Everything comes at a cost. The borrow checker brings immense promise for security, but that does not mean other approaches to memory safety or language design are suddenly obsolete. It’s more complicated than that, and I consider failure to understand this to be a sign that someone is not keeping an open mind.

>>What Go lacks is exactly its strengths.

Surely you understand that this is a very self-serving attitude, though?

It's like someone points out that your car is crippled because it has a turning radius of 2 degrees and also has no brakes, and you go, "no but you see, what this car lacks is exactly its strengths! And it's those strengths that I enjoy the most when driving this car!"

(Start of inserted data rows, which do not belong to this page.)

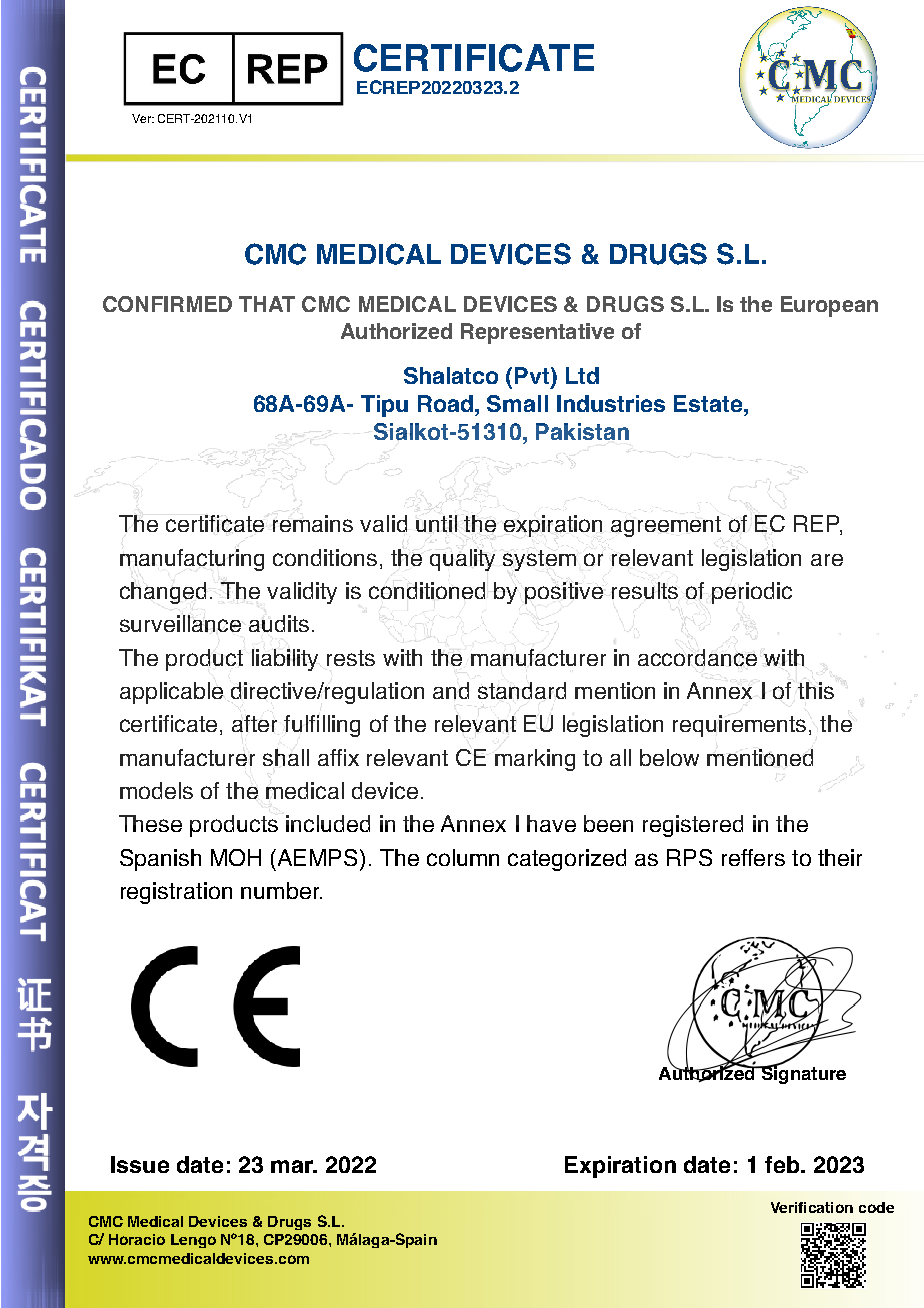  What do you see at coordinates (267, 304) in the document?
I see `THAT` at bounding box center [267, 304].
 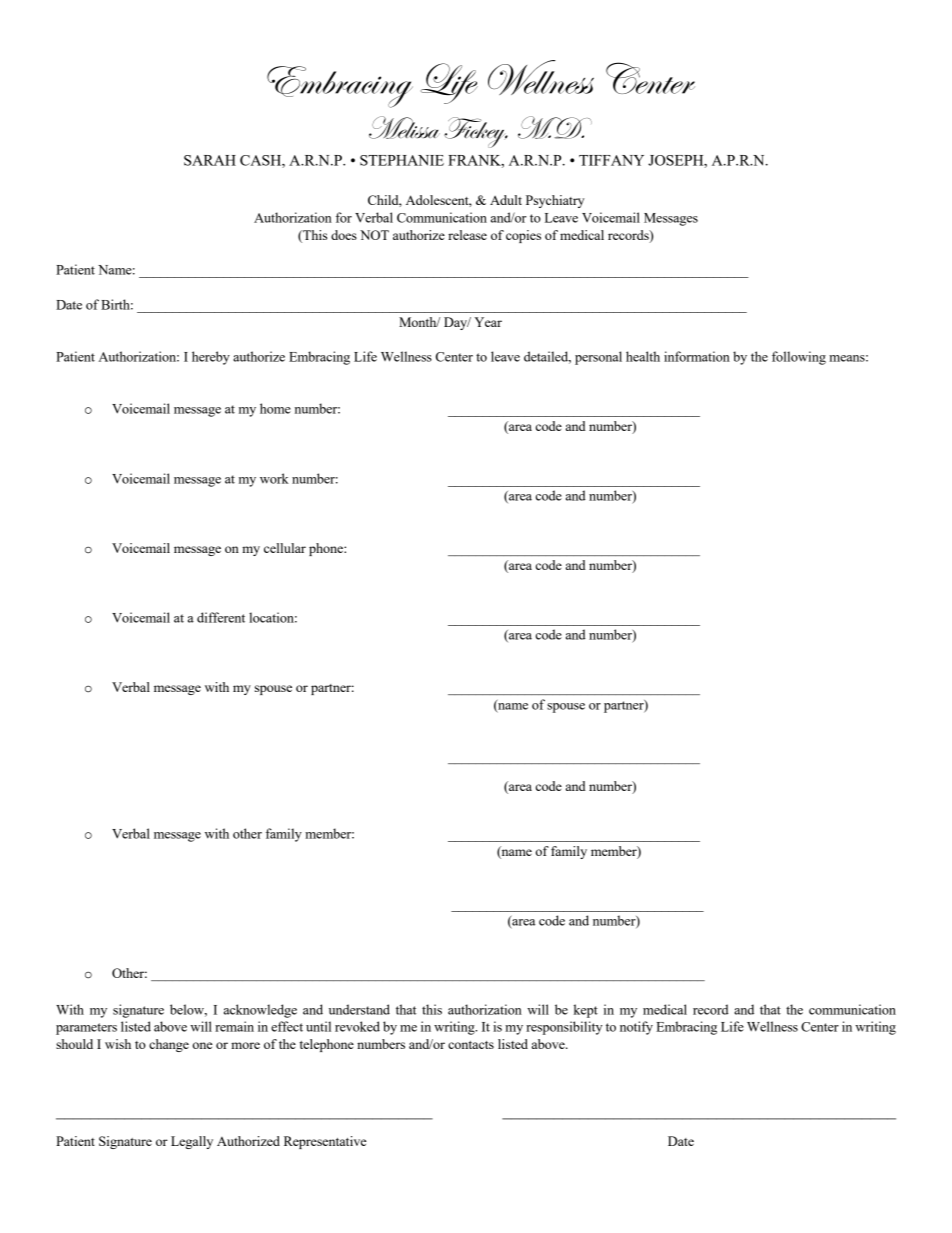 I want to click on Legally, so click(x=192, y=1142).
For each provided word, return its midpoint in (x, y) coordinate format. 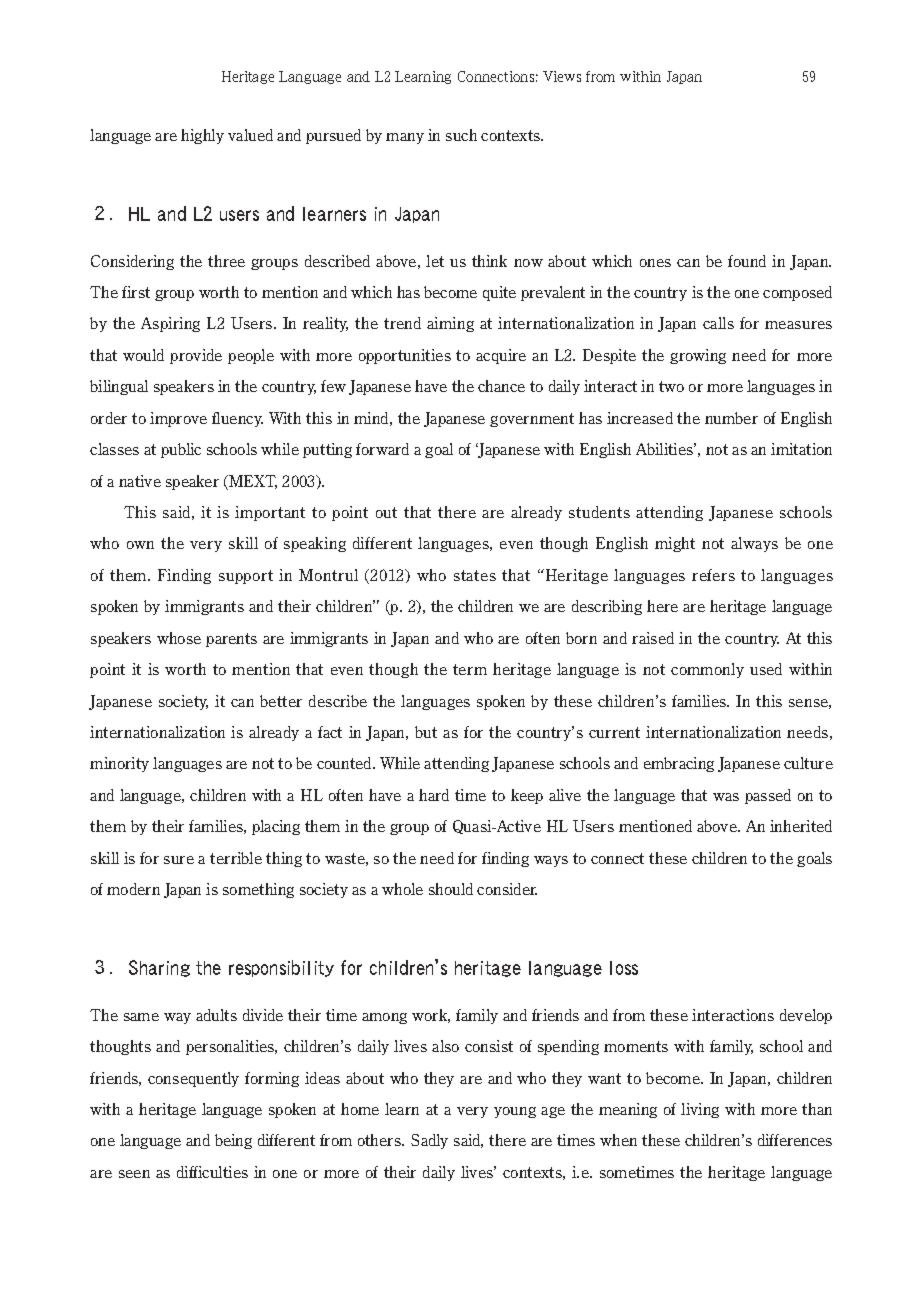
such (461, 135)
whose (179, 638)
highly (202, 136)
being (233, 1141)
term (470, 669)
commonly (707, 670)
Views (562, 76)
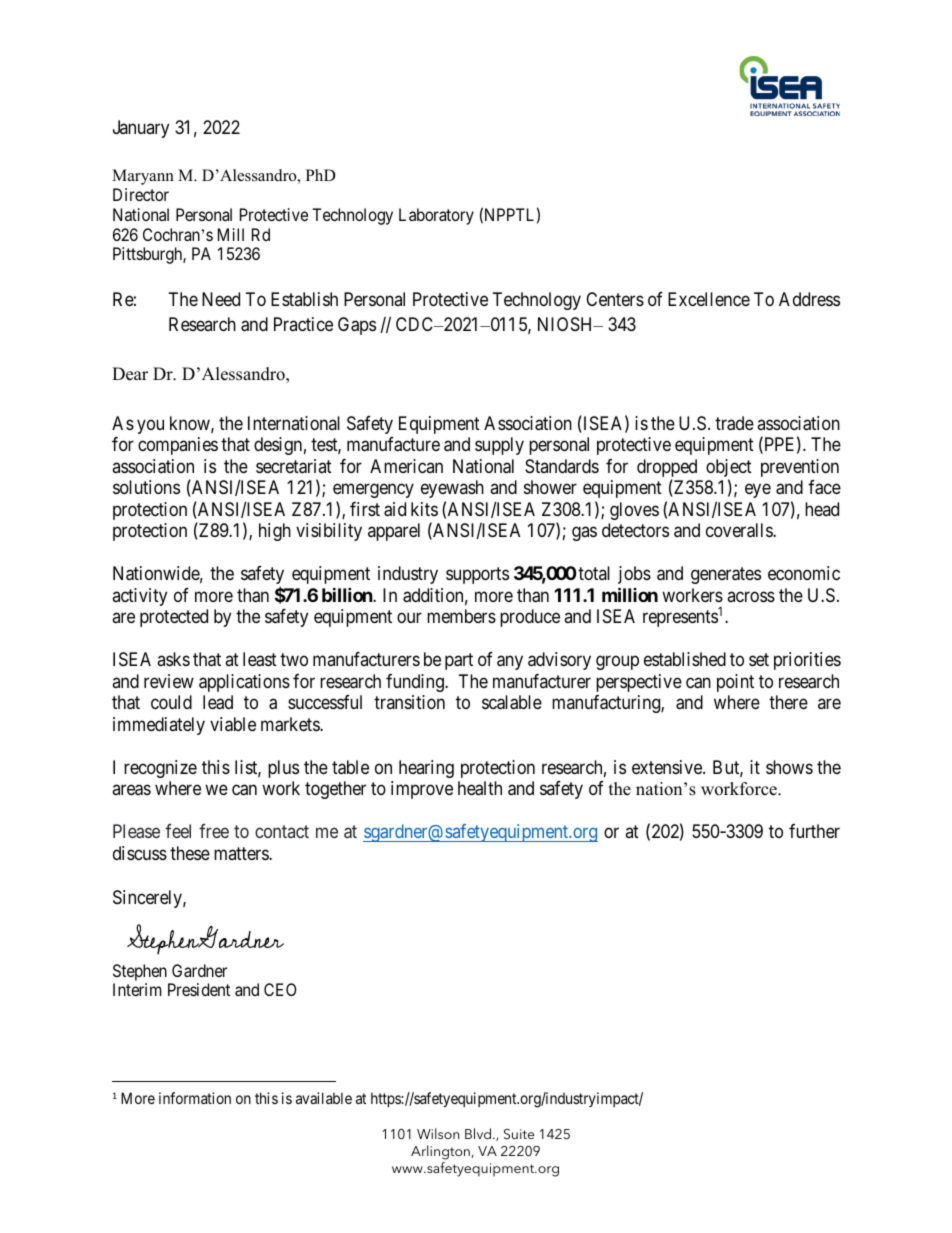 Image resolution: width=952 pixels, height=1233 pixels. I want to click on Excellence, so click(709, 299).
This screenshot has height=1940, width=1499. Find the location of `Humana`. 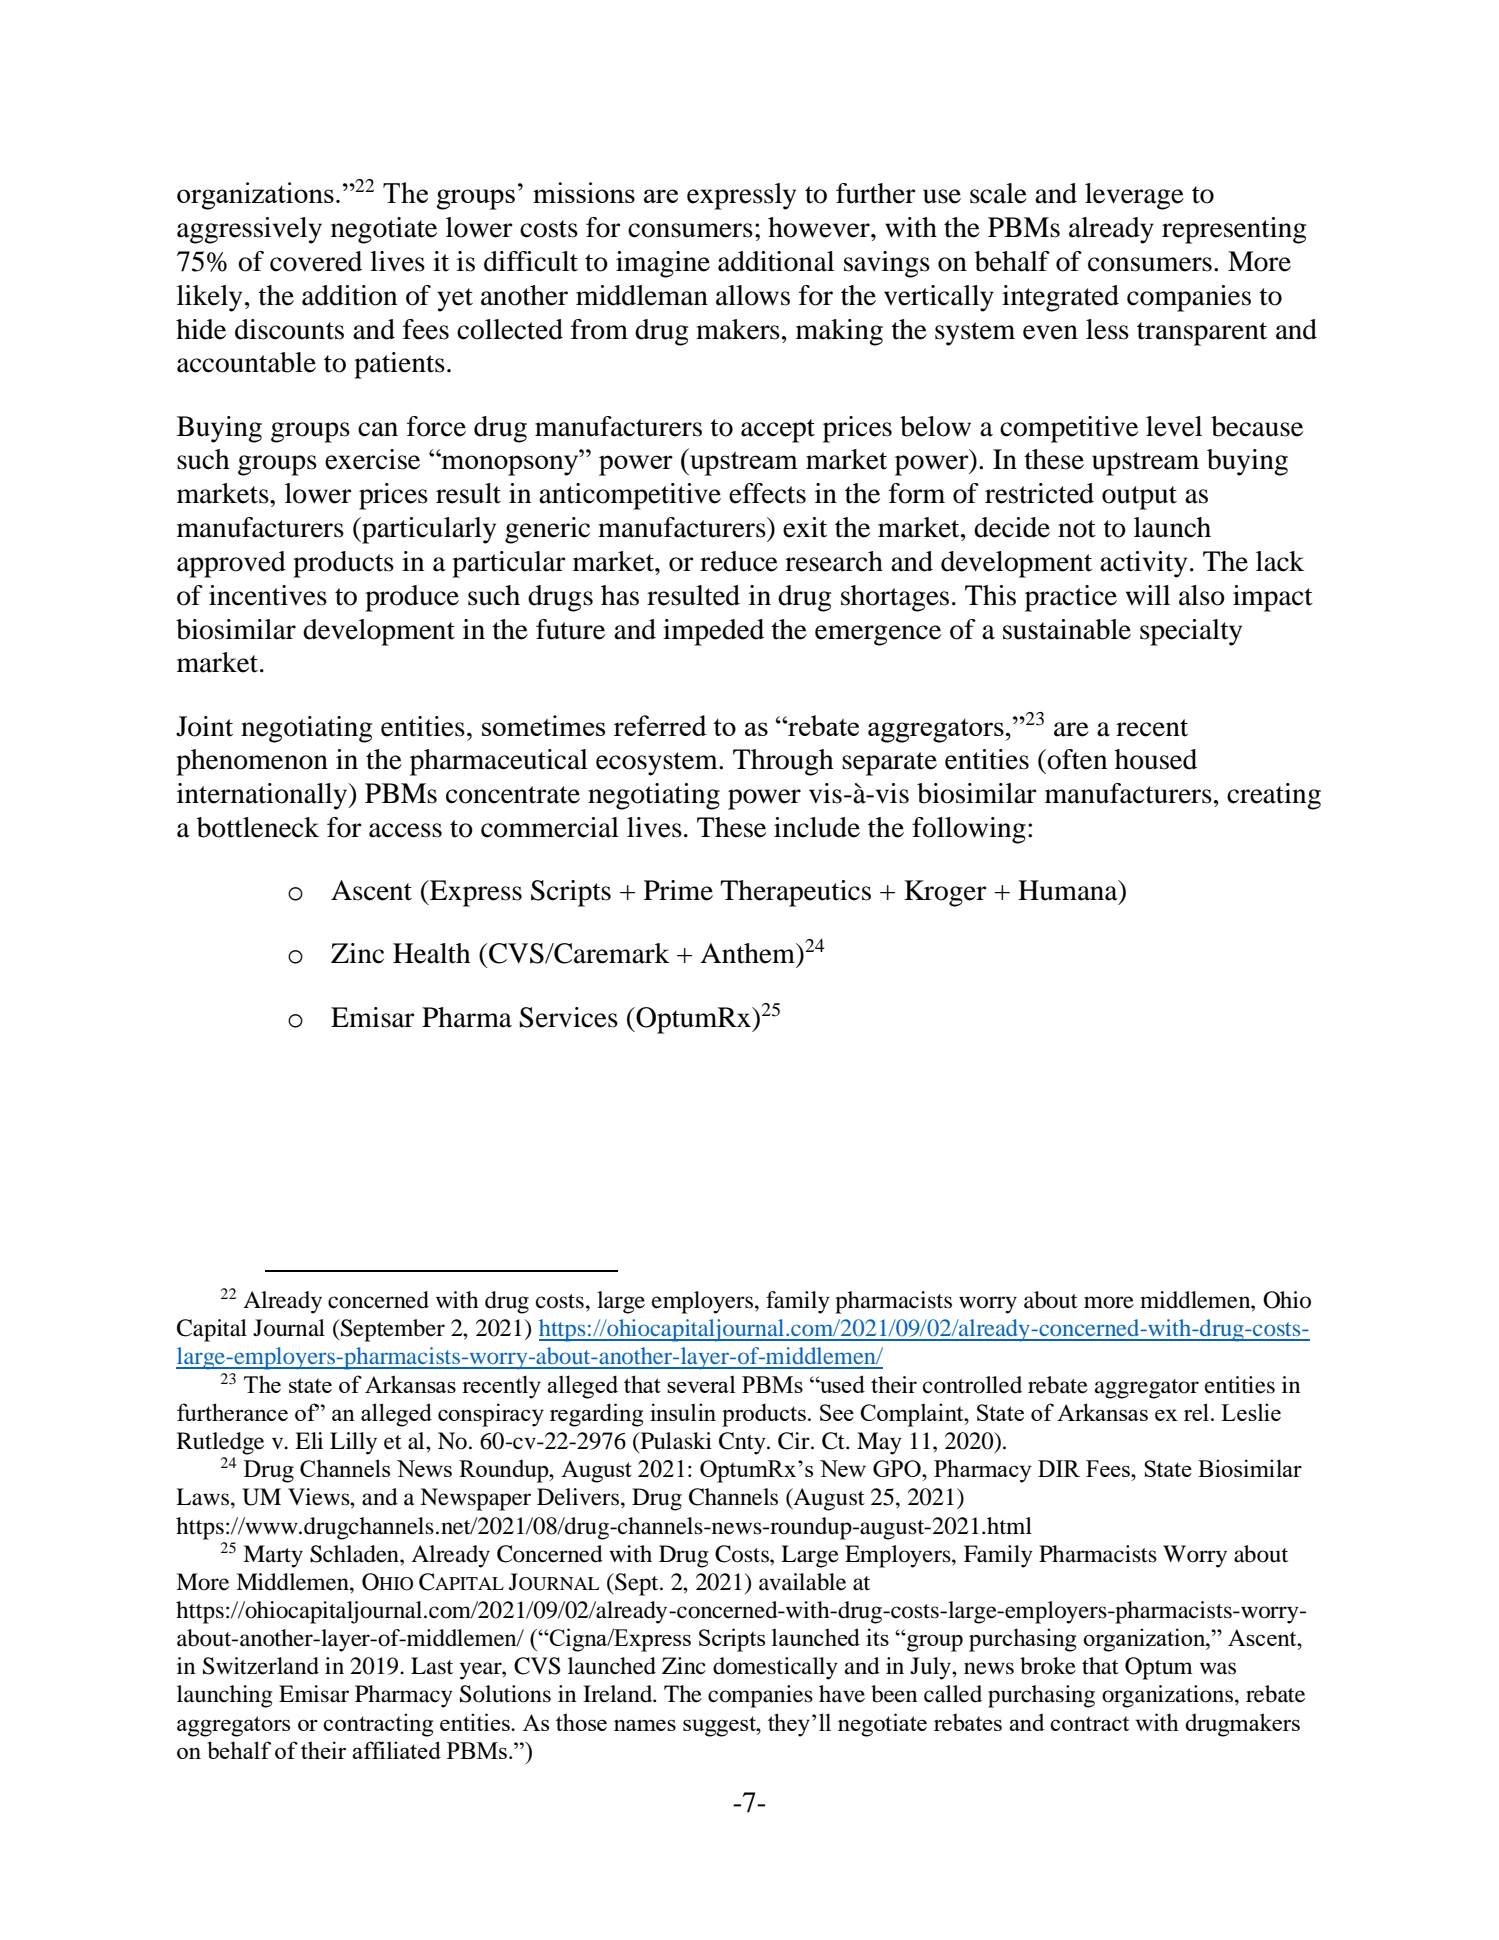

Humana is located at coordinates (1069, 890).
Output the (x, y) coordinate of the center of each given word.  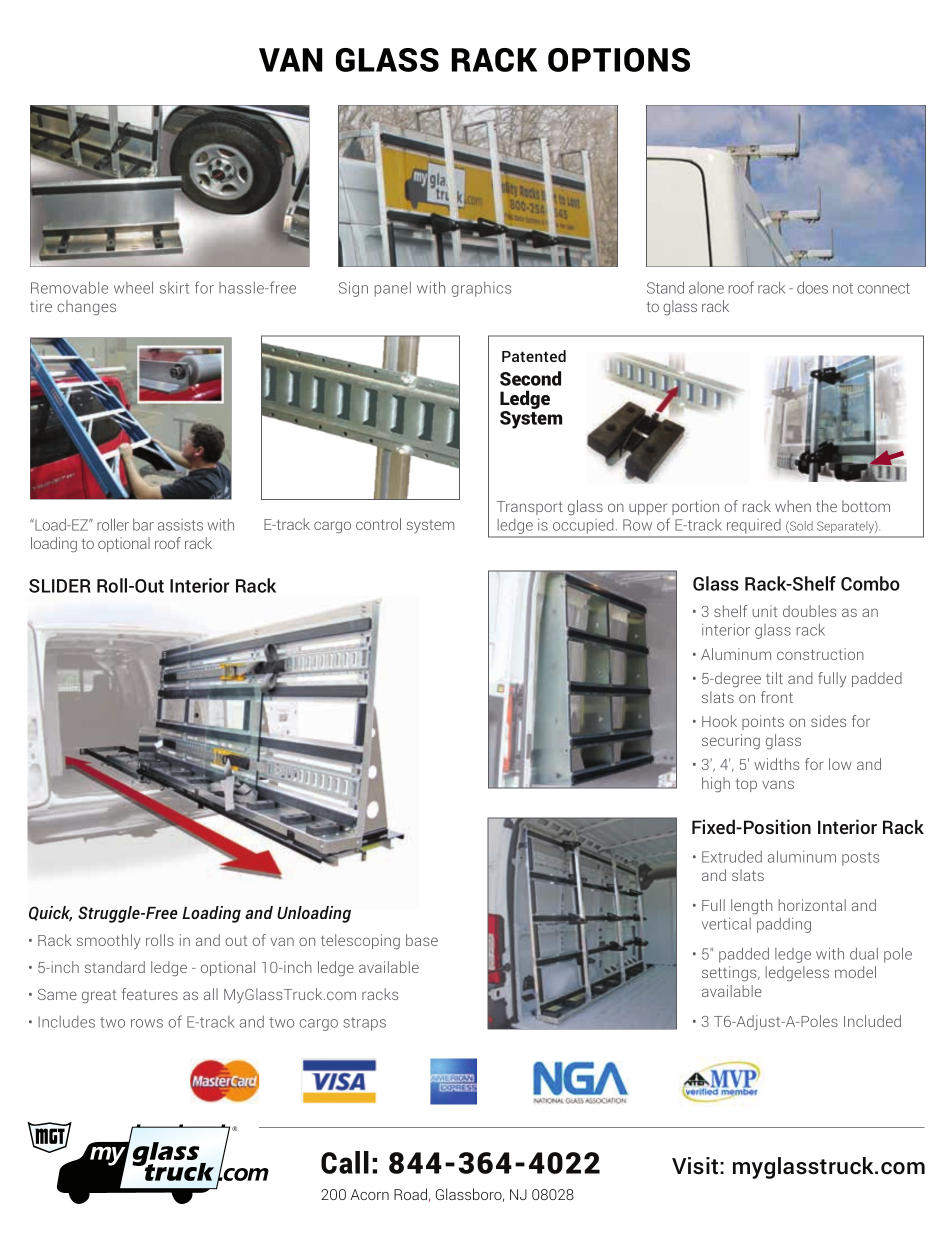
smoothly (109, 941)
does (812, 287)
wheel (133, 288)
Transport (530, 508)
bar (143, 525)
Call (345, 1162)
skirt (174, 288)
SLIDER (60, 586)
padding (784, 925)
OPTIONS (619, 60)
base (422, 940)
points (763, 722)
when (793, 506)
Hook (719, 721)
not (843, 288)
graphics (481, 289)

“Crippled” has a negative connotation. I’d say it is not crippled but kept self-contained without a multitude of overlapping features.
I work with Rust only these days, it’s really an awesome language and I wish everyone working with system languages would switch to Rust. Yet, I find Golang to be a much clearer language to read (and I read a shit ton of code). I hope they don’t add generics, but I wish they would options, results, sum types in general, redeclaring variables, the ? Operator, etc.
Interesting, I've been reading a lot of Golang of late as we move into k8s world, and I find it hard to read, mainly in terms of package layout - types and their related functions are often in very different places.

But it's certainly less semantically dense compared to Rust or Scala etc.

I doubt that any genetic syntax will significantly impact go readability. The only syntax overhead will be in type definitions, not in type usage, and the later is present a lot more than the former. Couple that with the current need to add extra type assertion on type usage, and you may be looking at overall readability improvement
How would Option<T>, Result<T, E>, and sum types work without generics?
Native support is the answer.
Empty interface perhaps.
Crippled is a good way of describing "use a map[T]struct{} when you need a set of T" in my mind.
Regardless of the merit of his criticism, it clearly derails the whole discussion about this blog post, which was just about a cool feature of Rust.
Go is a fine GC language - in many ways, it's a lot better than the likes of Java! But it's nonetheless way too clunky for many use cases, which is what the OP may have meant by their remark. And the concurrency support comes with a lot of nasty pitfalls, especially compared to Rust or even Pony.
Rust was born as a critique towards C and C++ and putting down other languages is part of the community DNA.

Go is a favorite target, but Python, Ada, Java, C# etc didn't remain unscathed either.